**Problem details:** In the email on read-consistent blocks, rewrite the stretch from "I think if you" through "would have noticed.", swapping "undo blocks" for "rollback blocks".

**Passage shown:**
═══
From: Jonathan Lewis <jonathan_at_jlcomp.demon.co.uk>
Date: Wed, 5 May 2004 23:07:15 +0100
Message-ID: <001001c432ed$56b9c670$7102a8c0@Primary>

I think if you had to do more work in creating read consistent blocks, the trace file would show the access to the undo blocks as part of the "query" column, which you would have noticed.

If you are busy updating, then perhaps you have extra competition for latches, so you may be expending extra CPU spinning for latches, and being pushed off the run queue etc. Whilst the apparent difference in time might then seem unreasonable for the likely effects, it is possible that the actual difference in time is small, but the increment is enough to allow what Cary calls
(something like) "quantization" errors to become
exaggerated.

You may also have effects like processes yielding, but staying runnable when not competing, whereas they may have to sleep when competing - and this could affect the CPU - please note that I am hand-waving and mumbling when I say this.

Regards

Jonathan Lewis

http://www.jlcomp.demon.co.uk

http://www.jlcomp.demon.co.uk/faq/ind_faq.html The Co-operative Oracle Users' FAQ

http://www.jlcomp.demon.co.uk/seminar.html Optimising Oracle Seminar - schedule updated May 1st

Hi all.
═══
**Records supplied:**
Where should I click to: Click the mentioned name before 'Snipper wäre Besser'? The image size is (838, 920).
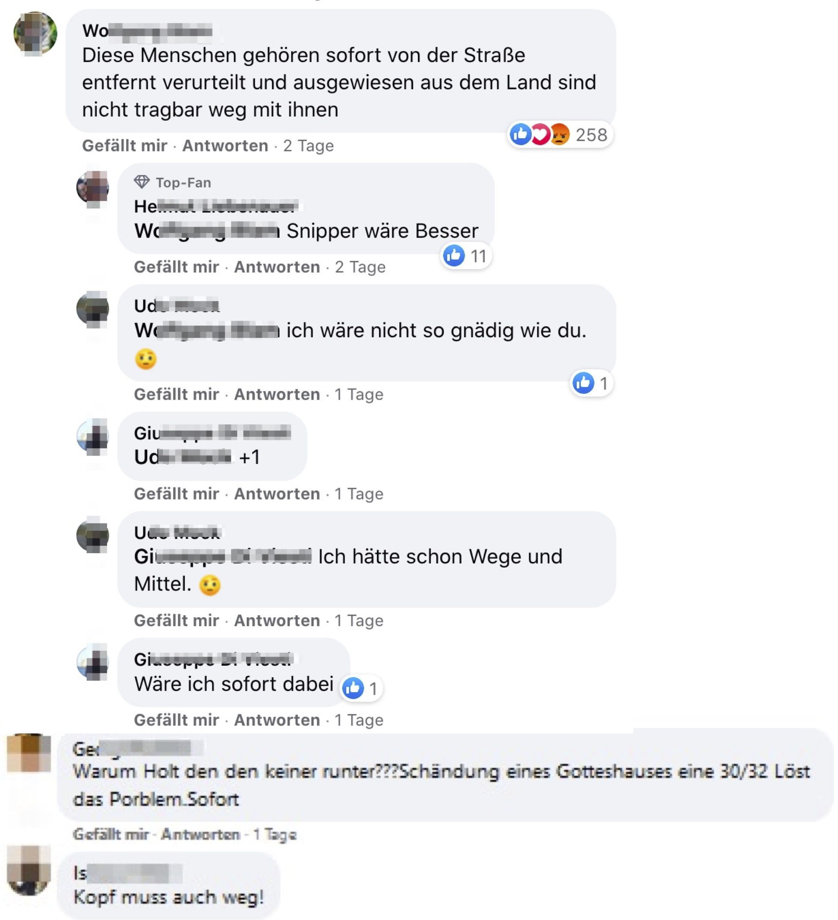[207, 231]
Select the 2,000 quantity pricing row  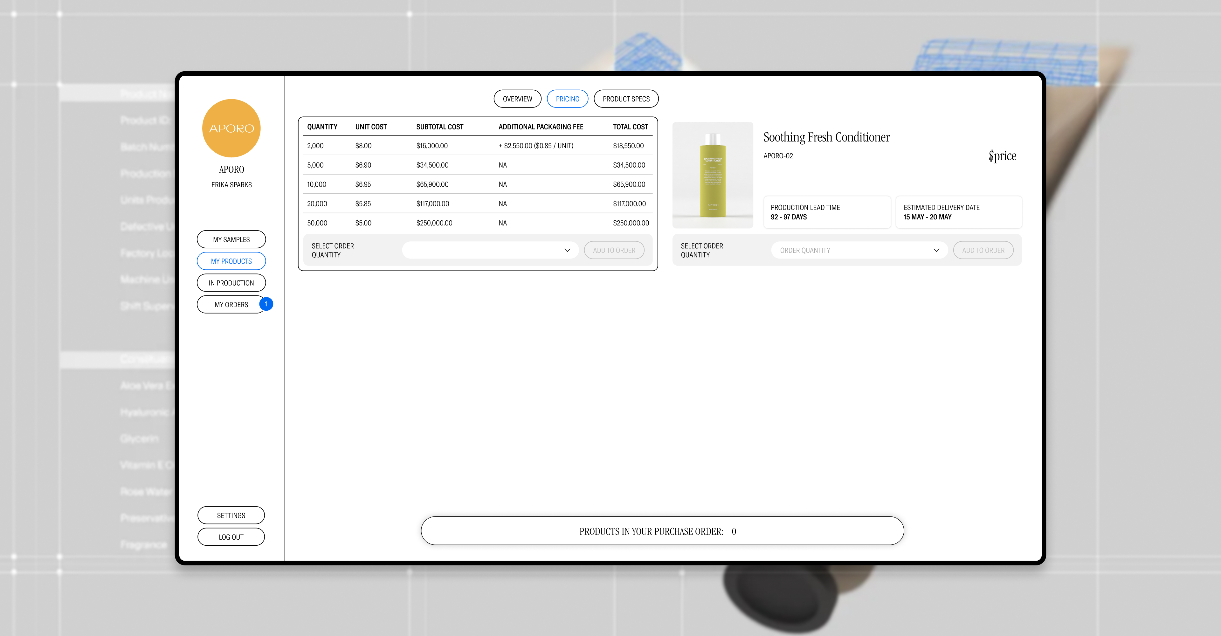(x=477, y=145)
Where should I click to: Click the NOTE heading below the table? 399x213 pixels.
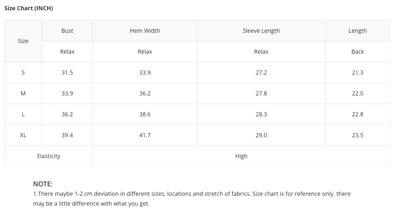43,184
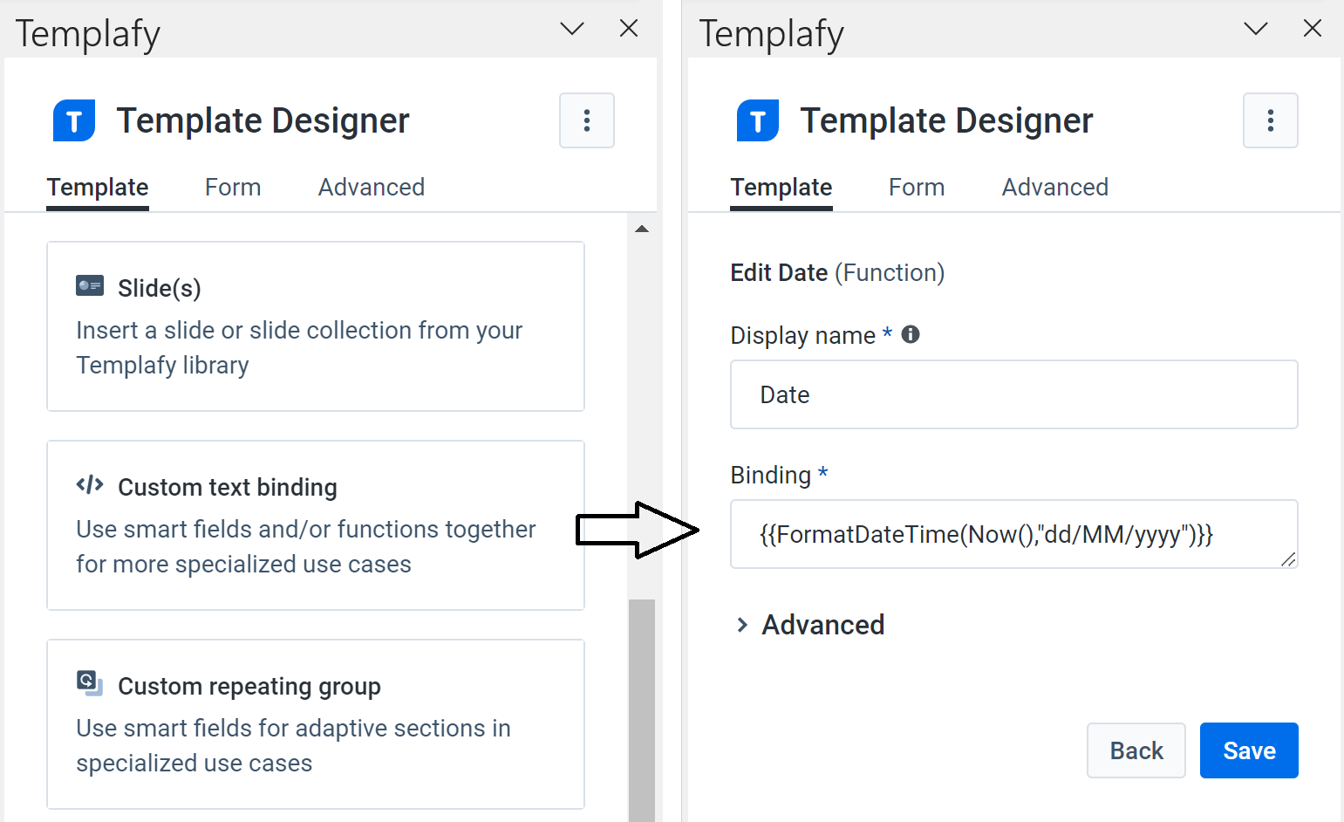Click the chevron in the left Templafy title bar
Viewport: 1344px width, 822px height.
(571, 28)
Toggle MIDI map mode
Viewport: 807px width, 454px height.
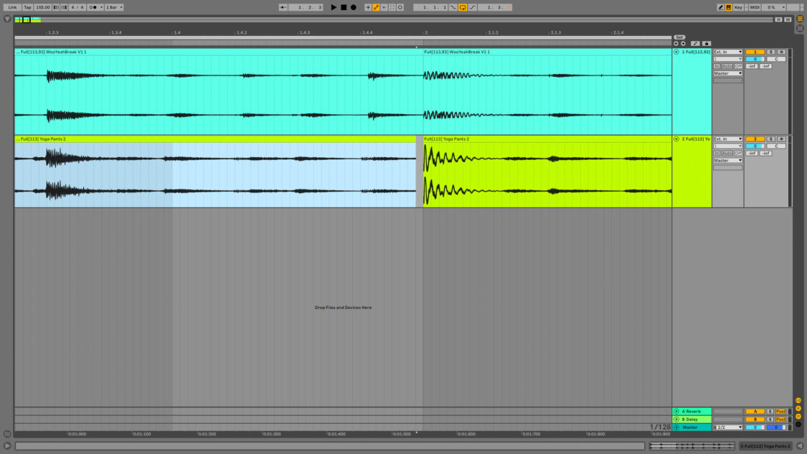pos(755,6)
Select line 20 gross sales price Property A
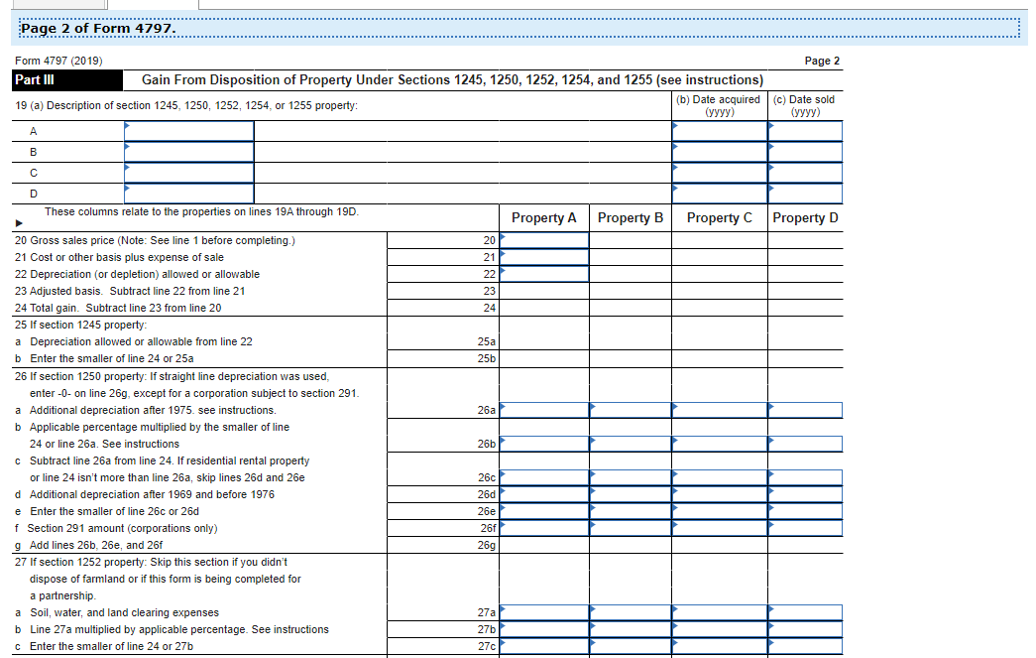This screenshot has width=1036, height=658. [x=544, y=240]
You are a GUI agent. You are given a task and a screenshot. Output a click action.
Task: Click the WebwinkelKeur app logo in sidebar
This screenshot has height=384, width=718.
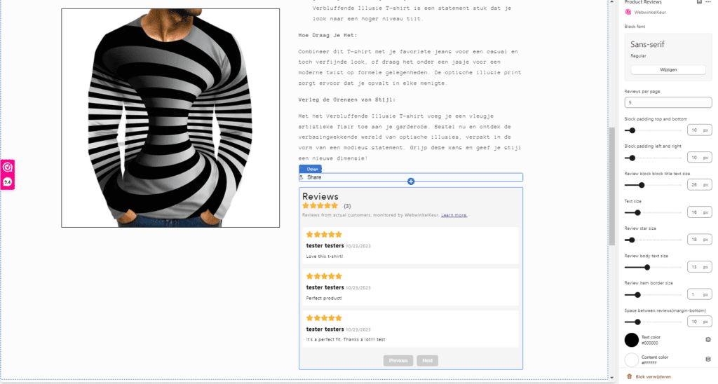628,13
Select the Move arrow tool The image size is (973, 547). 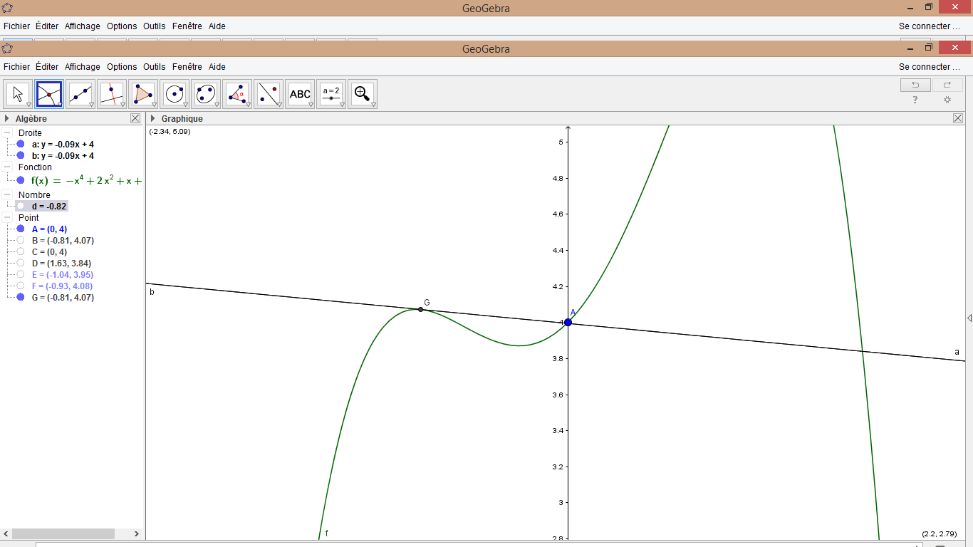[x=19, y=94]
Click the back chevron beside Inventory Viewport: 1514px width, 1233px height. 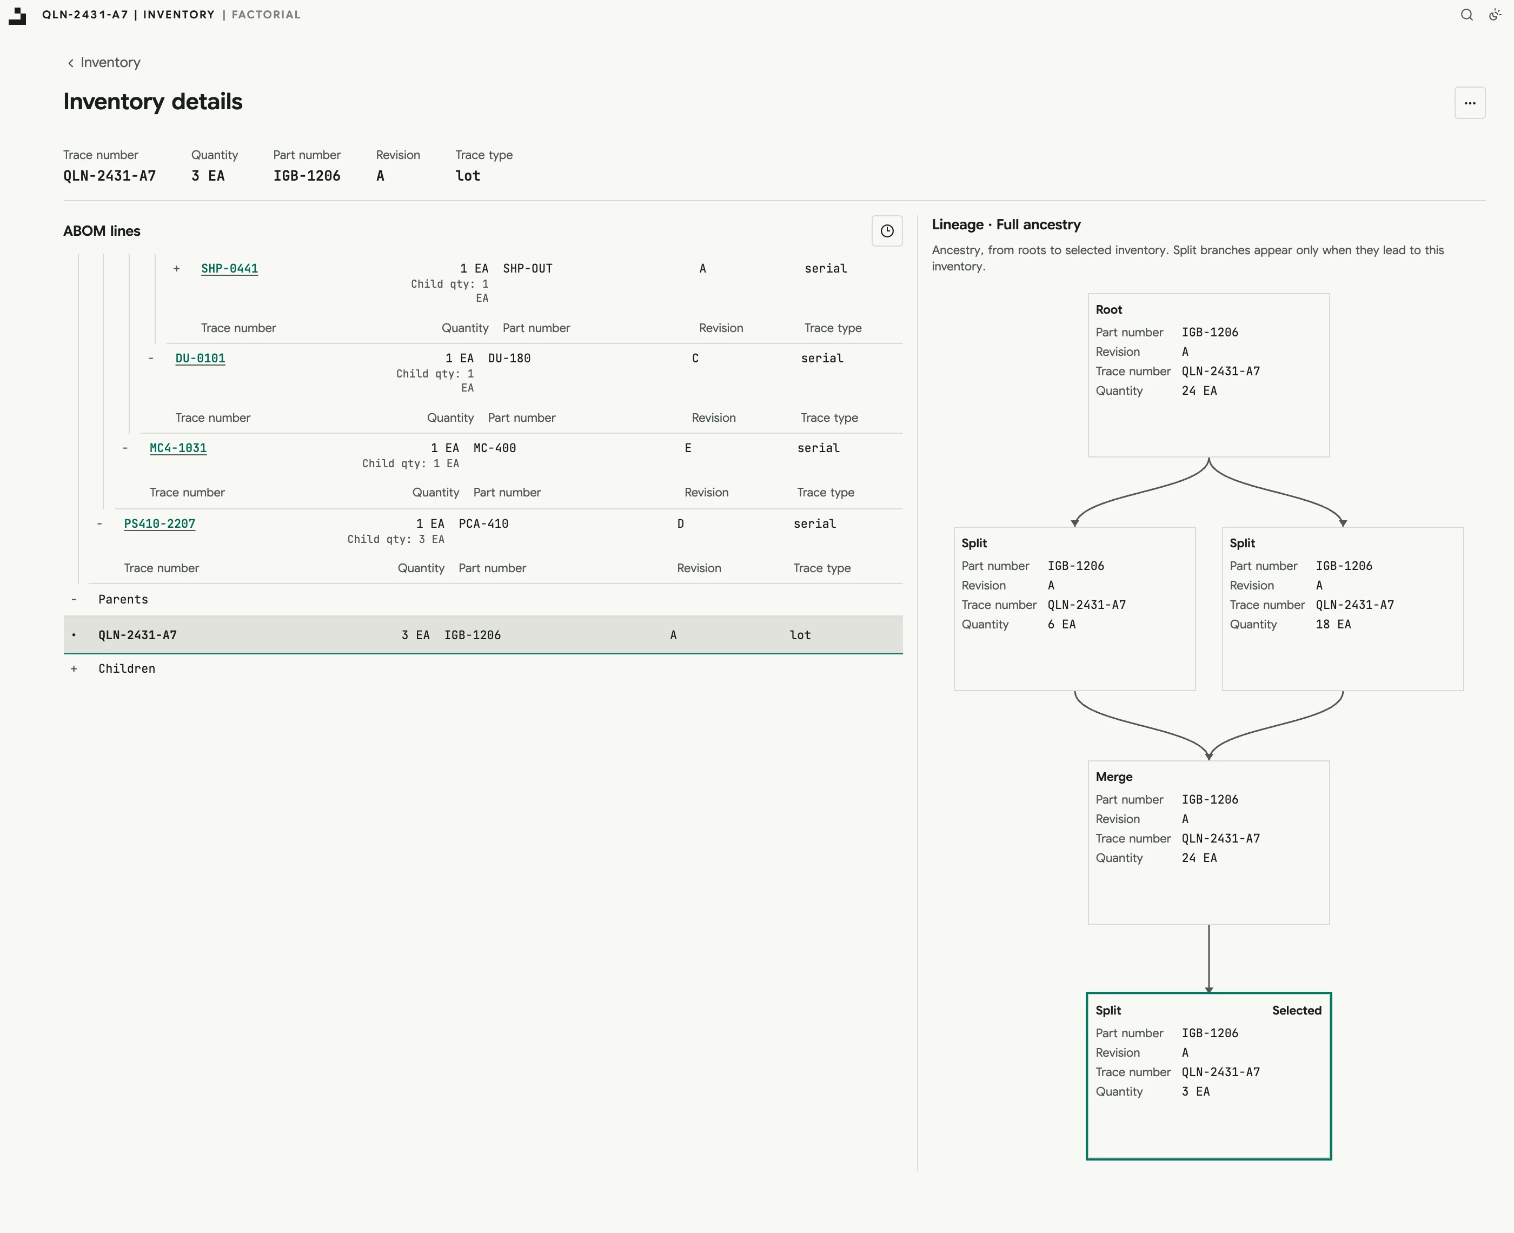click(70, 63)
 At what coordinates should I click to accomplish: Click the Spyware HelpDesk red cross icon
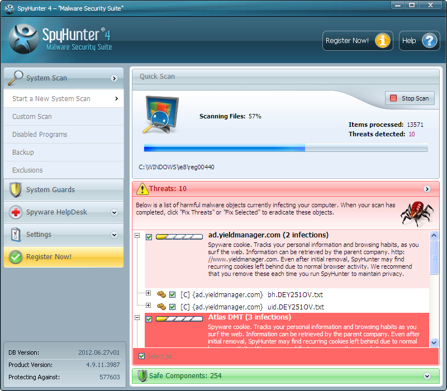pos(16,212)
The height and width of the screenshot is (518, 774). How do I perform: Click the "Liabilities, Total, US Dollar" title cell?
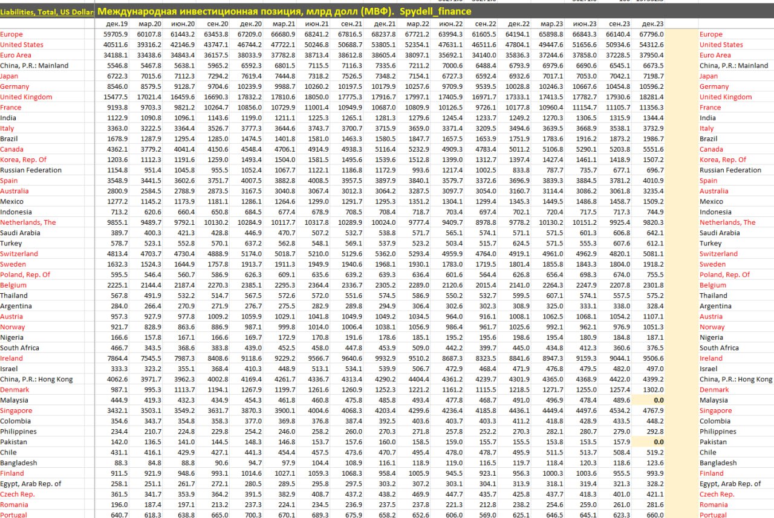(x=47, y=12)
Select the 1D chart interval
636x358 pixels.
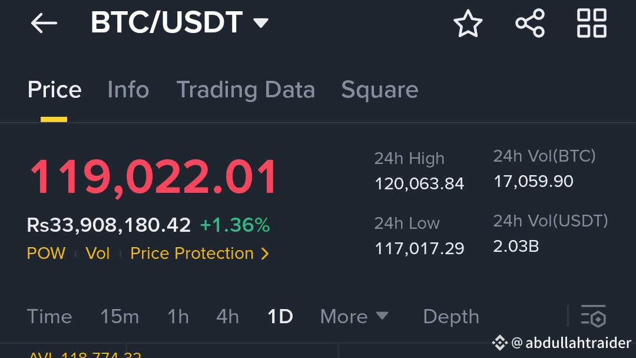(280, 317)
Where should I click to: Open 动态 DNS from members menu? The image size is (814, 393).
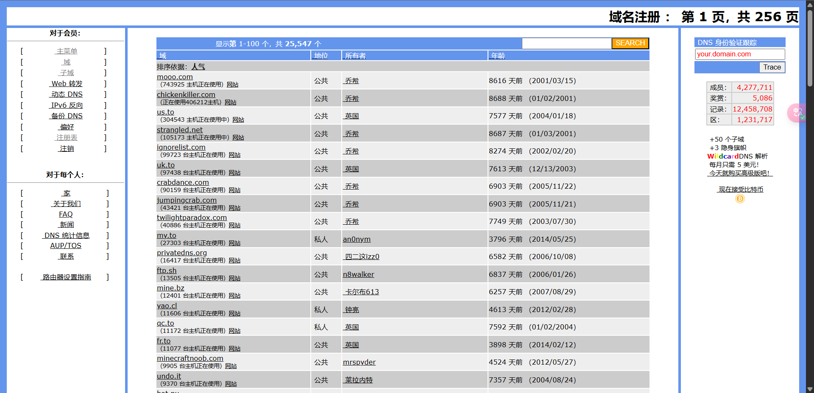tap(67, 95)
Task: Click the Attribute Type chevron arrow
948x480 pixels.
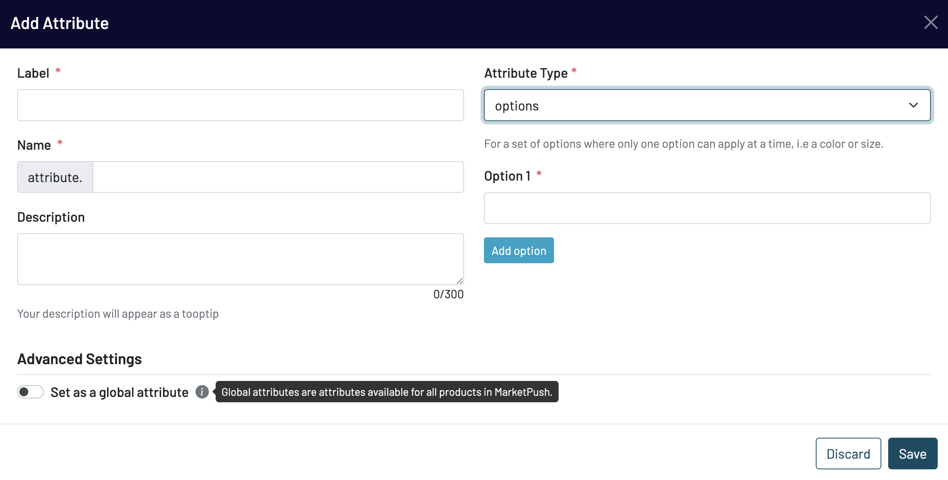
═══
**Full output:**
I think if you had to do more work in creating read consistent blocks, the trace file would show the access to the rollback blocks as part of the "query" column, which you would have noticed.